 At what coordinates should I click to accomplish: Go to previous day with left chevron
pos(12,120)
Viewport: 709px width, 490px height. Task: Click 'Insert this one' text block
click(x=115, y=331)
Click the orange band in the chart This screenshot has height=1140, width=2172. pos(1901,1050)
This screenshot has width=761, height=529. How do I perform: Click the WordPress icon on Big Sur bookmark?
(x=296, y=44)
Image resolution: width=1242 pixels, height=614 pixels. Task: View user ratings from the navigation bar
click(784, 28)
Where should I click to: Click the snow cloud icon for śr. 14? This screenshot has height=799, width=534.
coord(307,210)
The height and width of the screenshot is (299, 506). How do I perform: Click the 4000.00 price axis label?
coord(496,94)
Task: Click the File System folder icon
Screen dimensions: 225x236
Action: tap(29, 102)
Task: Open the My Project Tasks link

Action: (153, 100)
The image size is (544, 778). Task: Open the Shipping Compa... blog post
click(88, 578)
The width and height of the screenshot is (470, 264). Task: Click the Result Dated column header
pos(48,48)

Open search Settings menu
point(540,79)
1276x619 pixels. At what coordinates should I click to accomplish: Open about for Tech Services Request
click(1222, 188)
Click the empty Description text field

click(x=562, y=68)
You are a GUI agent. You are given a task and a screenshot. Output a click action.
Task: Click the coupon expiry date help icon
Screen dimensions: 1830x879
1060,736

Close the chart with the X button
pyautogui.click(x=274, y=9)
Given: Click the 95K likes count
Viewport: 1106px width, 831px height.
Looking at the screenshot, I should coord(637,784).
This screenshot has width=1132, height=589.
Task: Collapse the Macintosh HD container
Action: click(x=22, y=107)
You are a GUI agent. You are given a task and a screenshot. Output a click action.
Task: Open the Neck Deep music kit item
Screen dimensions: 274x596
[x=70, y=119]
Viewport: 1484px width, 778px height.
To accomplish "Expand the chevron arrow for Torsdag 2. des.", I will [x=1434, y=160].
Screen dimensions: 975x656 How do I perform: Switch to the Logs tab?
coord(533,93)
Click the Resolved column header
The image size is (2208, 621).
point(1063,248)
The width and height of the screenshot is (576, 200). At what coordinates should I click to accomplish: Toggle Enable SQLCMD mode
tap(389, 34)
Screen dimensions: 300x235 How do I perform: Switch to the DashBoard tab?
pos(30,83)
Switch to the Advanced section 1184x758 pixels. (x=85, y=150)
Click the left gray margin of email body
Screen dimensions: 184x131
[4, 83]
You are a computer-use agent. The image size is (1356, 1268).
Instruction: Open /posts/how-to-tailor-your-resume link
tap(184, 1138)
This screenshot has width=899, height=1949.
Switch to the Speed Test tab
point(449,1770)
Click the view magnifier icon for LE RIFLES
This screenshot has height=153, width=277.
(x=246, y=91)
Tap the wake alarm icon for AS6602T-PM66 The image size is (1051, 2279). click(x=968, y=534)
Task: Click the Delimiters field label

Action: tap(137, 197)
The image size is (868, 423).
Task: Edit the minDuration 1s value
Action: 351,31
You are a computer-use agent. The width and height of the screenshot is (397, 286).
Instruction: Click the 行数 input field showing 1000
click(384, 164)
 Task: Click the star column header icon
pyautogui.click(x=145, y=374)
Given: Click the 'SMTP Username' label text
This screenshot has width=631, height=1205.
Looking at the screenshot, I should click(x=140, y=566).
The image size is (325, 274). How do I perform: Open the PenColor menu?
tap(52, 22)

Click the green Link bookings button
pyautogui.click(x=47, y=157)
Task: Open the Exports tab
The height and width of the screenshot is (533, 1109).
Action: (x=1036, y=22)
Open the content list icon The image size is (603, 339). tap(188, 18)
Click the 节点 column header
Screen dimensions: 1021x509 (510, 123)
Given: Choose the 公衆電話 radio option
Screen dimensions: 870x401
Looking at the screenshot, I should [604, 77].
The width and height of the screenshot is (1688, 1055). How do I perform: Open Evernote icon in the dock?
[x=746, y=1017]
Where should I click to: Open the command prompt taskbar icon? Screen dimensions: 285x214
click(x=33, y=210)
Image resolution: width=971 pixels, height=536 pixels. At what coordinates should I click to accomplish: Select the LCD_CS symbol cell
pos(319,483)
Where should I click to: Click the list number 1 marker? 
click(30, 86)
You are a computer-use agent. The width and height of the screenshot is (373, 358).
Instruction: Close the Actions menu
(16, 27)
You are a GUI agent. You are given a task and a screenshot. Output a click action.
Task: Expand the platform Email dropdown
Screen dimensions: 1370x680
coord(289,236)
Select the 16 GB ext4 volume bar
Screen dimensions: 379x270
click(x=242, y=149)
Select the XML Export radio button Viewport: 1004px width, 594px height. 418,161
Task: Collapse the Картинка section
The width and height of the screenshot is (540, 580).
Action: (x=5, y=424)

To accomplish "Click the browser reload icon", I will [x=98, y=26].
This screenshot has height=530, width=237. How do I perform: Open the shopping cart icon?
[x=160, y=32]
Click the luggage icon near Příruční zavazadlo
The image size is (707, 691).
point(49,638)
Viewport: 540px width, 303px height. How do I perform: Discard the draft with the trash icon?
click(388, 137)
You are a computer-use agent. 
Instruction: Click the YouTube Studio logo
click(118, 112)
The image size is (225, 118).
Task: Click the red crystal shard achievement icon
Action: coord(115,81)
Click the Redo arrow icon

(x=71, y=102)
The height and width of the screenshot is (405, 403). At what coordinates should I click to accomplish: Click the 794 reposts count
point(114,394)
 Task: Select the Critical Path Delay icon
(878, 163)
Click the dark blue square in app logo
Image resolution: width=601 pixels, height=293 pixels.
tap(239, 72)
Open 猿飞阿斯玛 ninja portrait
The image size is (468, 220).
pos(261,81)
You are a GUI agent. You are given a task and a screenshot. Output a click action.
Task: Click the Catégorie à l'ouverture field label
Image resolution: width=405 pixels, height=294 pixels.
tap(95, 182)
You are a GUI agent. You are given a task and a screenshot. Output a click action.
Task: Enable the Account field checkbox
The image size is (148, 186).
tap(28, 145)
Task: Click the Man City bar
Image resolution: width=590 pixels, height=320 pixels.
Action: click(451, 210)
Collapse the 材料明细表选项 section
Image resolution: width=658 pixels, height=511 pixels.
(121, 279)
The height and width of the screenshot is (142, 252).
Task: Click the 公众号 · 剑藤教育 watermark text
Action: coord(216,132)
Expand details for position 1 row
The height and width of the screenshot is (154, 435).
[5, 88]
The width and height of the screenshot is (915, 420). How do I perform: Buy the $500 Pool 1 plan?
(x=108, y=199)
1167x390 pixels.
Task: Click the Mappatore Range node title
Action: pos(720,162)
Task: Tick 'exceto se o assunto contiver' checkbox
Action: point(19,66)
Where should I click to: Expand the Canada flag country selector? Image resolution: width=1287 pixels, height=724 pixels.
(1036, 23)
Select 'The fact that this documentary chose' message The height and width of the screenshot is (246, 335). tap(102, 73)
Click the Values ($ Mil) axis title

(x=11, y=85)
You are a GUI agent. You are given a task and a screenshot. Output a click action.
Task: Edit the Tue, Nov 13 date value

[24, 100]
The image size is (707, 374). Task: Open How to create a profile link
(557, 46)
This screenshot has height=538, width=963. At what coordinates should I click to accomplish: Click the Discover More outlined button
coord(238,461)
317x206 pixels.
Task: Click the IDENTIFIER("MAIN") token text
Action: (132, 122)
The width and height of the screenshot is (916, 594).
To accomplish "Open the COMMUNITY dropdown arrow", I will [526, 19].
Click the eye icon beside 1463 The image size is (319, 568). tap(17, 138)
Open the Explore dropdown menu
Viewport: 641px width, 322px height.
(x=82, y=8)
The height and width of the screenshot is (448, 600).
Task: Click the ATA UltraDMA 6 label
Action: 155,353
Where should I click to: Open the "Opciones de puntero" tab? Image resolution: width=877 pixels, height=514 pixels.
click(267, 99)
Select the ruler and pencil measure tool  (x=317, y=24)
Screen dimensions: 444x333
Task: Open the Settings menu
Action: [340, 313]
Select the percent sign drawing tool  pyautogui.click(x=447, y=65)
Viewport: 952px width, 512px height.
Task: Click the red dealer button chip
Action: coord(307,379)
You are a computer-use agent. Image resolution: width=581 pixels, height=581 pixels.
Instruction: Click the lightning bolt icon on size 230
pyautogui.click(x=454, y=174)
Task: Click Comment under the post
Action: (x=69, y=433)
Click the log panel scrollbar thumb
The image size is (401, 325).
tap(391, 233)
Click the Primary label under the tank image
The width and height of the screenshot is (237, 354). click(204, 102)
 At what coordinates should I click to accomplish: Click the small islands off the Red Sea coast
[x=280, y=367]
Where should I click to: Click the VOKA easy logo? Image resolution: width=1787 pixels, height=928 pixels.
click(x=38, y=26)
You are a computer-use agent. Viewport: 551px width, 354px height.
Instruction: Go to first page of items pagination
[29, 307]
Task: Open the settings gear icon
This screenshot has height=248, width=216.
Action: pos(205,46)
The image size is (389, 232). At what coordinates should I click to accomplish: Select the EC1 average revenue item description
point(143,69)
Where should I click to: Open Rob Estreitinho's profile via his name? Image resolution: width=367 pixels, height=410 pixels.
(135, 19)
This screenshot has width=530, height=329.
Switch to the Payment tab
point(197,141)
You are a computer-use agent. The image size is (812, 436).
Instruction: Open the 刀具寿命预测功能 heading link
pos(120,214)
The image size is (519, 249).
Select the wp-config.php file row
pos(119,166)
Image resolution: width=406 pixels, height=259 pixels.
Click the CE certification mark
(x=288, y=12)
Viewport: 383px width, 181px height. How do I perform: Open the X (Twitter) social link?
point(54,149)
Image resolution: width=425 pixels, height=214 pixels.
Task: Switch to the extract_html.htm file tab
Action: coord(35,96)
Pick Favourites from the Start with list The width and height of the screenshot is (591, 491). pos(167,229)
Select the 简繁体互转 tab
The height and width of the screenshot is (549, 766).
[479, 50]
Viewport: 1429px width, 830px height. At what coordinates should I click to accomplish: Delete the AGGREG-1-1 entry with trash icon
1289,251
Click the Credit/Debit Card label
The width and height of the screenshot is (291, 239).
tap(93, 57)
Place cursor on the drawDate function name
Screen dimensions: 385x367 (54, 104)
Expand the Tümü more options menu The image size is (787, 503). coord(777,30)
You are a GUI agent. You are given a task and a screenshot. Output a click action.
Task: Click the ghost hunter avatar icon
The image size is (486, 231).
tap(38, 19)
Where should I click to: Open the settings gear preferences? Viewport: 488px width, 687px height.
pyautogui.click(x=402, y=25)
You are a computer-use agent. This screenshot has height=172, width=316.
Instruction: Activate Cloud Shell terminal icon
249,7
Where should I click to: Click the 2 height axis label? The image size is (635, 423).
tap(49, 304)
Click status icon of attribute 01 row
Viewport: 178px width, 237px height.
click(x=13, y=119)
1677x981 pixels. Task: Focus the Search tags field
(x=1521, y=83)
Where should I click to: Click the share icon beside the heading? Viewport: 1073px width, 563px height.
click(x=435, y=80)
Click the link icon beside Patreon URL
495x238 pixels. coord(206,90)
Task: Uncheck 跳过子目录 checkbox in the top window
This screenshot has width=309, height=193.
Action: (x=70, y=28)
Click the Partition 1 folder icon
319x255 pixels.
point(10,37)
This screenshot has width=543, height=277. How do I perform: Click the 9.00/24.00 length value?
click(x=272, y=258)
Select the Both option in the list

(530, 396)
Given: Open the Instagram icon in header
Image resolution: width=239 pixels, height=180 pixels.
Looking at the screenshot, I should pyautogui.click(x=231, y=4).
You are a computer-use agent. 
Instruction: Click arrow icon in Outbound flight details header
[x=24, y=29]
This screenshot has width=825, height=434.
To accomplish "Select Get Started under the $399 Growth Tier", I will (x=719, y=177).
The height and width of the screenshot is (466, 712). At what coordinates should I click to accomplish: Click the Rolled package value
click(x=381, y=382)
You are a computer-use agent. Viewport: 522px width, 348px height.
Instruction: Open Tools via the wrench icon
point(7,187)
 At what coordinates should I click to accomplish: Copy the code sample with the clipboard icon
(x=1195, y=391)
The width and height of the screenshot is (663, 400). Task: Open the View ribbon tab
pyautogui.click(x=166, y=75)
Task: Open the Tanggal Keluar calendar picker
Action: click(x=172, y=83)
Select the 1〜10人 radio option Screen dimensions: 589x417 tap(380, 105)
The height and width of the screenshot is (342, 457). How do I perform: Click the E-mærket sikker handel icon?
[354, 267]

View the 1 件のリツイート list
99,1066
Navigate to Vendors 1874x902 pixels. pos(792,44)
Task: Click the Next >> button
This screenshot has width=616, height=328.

*YOUR ASSIGNMENT:* Only the lines above from the line containing "Screen dimensions: 274x596" through the line containing "Given: Click the 'SMTP Username' label text" should be retyped, exactly and with both ends included.

*SOLUTION TO THE PROBLEM:*
Screen dimensions: 274x596
[x=70, y=119]
Viewport: 1484px width, 778px height.
To accomplish "Expand the chevron arrow for Torsdag 2. des.", I will [x=1434, y=160].
Screen dimensions: 975x656 How do I perform: Switch to the Logs tab?
coord(533,93)
Click the Resolved column header
The image size is (2208, 621).
point(1063,248)
The width and height of the screenshot is (576, 200). At what coordinates should I click to accomplish: Toggle Enable SQLCMD mode
tap(389, 34)
Screen dimensions: 300x235 How do I perform: Switch to the DashBoard tab?
pos(30,83)
Switch to the Advanced section 1184x758 pixels. (x=85, y=150)
Click the left gray margin of email body
Screen dimensions: 184x131
[4, 83]
You are a computer-use agent. The image size is (1356, 1268).
Instruction: Open /posts/how-to-tailor-your-resume link
tap(184, 1138)
This screenshot has width=899, height=1949.
Switch to the Speed Test tab
point(449,1770)
Click the view magnifier icon for LE RIFLES
This screenshot has height=153, width=277.
(x=246, y=91)
Tap the wake alarm icon for AS6602T-PM66 The image size is (1051, 2279). click(x=968, y=534)
Task: Click the Delimiters field label

Action: tap(137, 197)
The image size is (868, 423).
Task: Edit the minDuration 1s value
Action: 351,31
You are a computer-use agent. The width and height of the screenshot is (397, 286).
Instruction: Click the 行数 input field showing 1000
click(384, 164)
 Task: Click the star column header icon
pyautogui.click(x=145, y=374)
Given: Click the 'SMTP Username' label text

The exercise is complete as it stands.